As a helicopter medic, Daniel Bliant saves other people’s lives. He’s cool under pressure, a calm presence for trauma victims on the worst day of their lives. So why can’t he heal himself? When he answers an emergency call at Phil’s Bar, he can’t believe who the bartender is: the beautiful woman he saw in his ER months ago and hasn’t been able to stop thinking about. But even though Annika is intelligent, lively, and gorgeous, he knows he should forget her. He hasn’t worked through his own trauma after the incident that left him shattered, so how can he possibly think about love?
Annika Mehta loves her job as a kindergarten teacher, even if the low pay means she has a side gig tending bar at Phil’s. She may be reeling from a bad breakup and the terrible event that caused it, but she knows she’s resilient. What she doesn’t need is Daniel. He’s wrong for her in every single way, but somehow, she can’t let him go.
This tear-jerker of a romance follows two souls in need of healing—when all roads lead back to each other.
Review:
I have a soft spot for romances that revolve around grief and love’s power to overcome even the worst wounds. Shroff doesn’t hold back in showing the self-destructive ways people grapple with grief. In this way, the romance arc doesn’t start with falling in love, but with growing and giving yourself a chance to release the pain.
I found this story incredibly touching. As a person who has had to deal with sudden, traumatic grief, the depiction is as real as it gets.
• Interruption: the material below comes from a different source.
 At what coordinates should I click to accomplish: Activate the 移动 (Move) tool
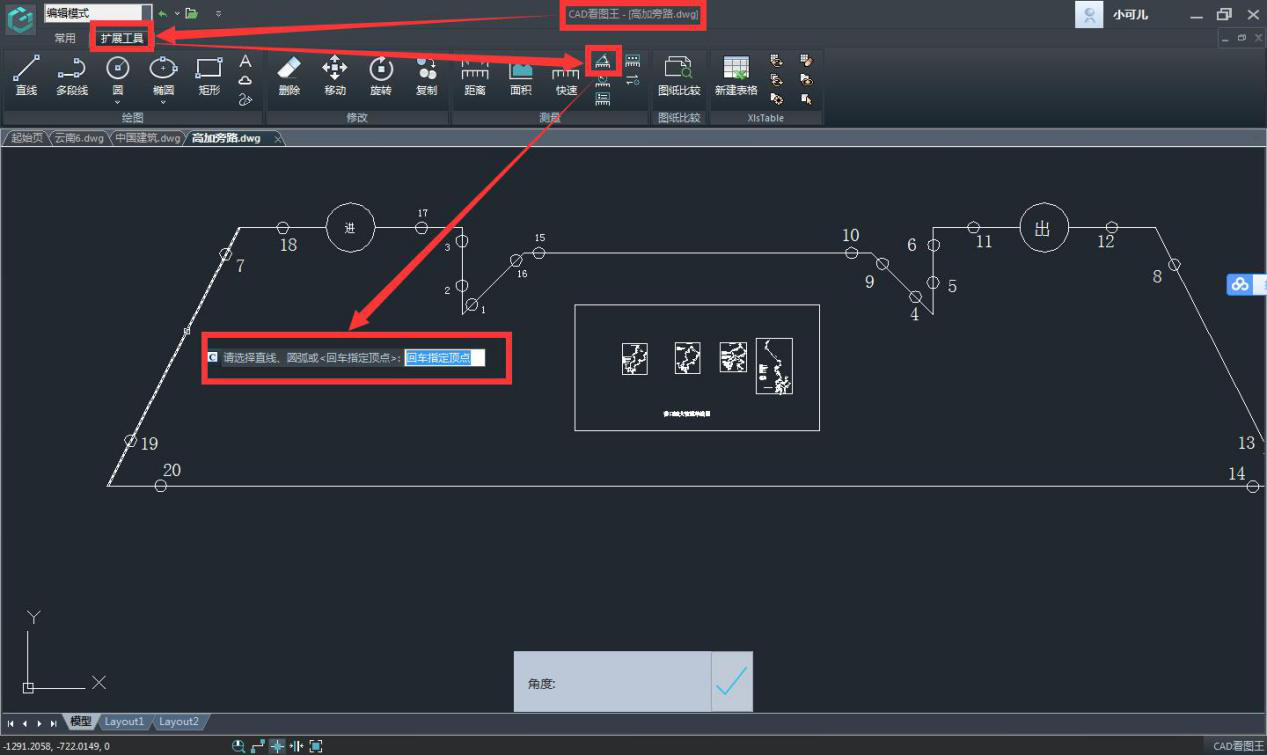[334, 76]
This is especially true with the SPOILER ALERT storyline about a school shooting, which struck me particularly hard as an educator myself. The story does not trifle with this topic or any of the more serious topics it presents. It demonstrates enormous respect, not only for its characters, but for all aspects of the grieving process, including the parts we cannot do by ourselves. Therapy and professional mental health services are depicted in a refreshingly positive way.
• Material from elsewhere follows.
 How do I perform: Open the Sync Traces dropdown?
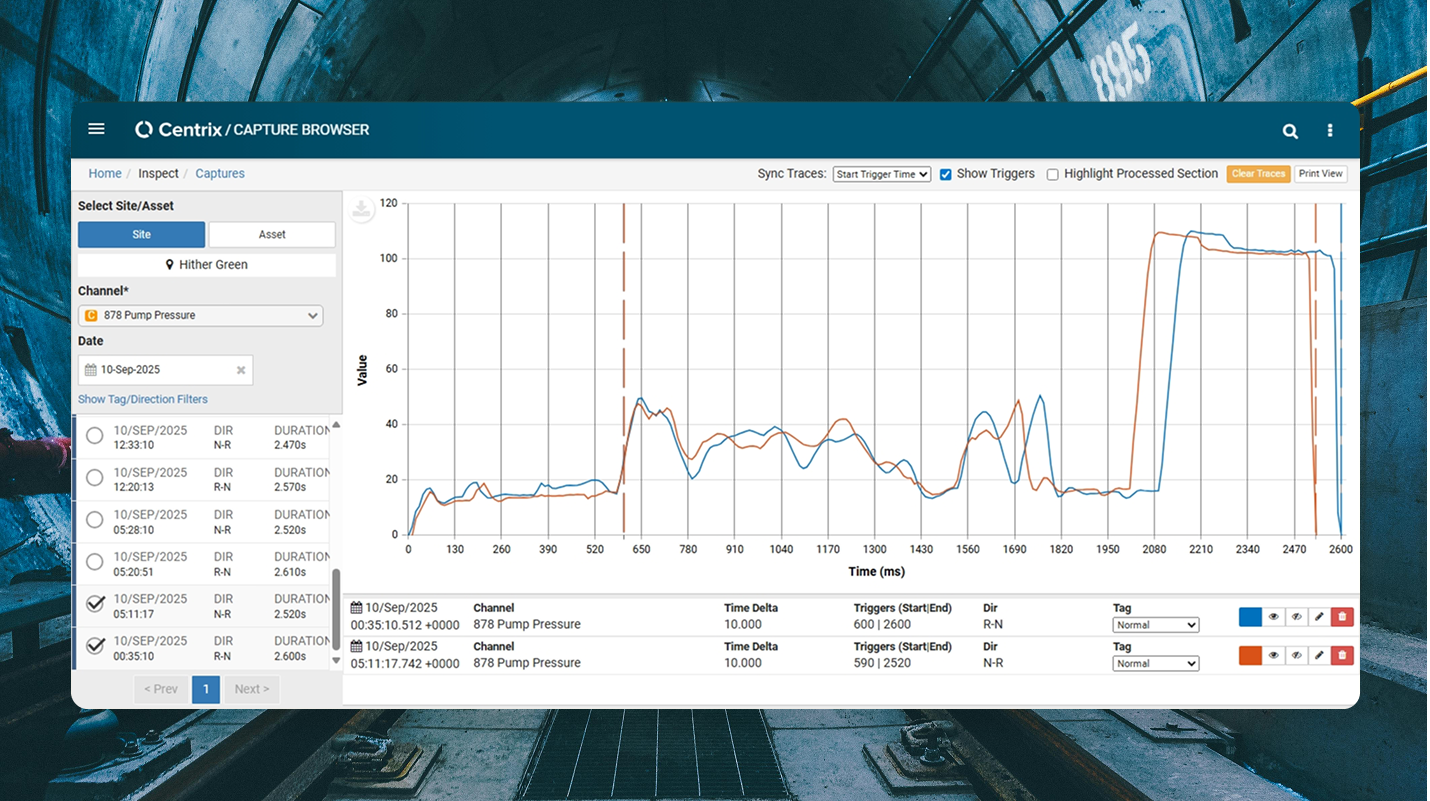(x=881, y=174)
Love cannot in itself be the the cure for catastrophic loss, but is the result of proper healing.
Annika and Daniel’s story was sweet and authentic, and Shroff manages to convey the weight of such topics as racism, grief and maladjustment without miring the story in its own heaviness. This alone is a feat. But I also loved the way their Annika and Daniel’s Indian culture is served up as fact, and the source of love and support that Annika and Daniel receive. There is so much love in this story, it’s impossible not to get lost in it.
Many thanks to NetGalley and the publisher for providing a review copy.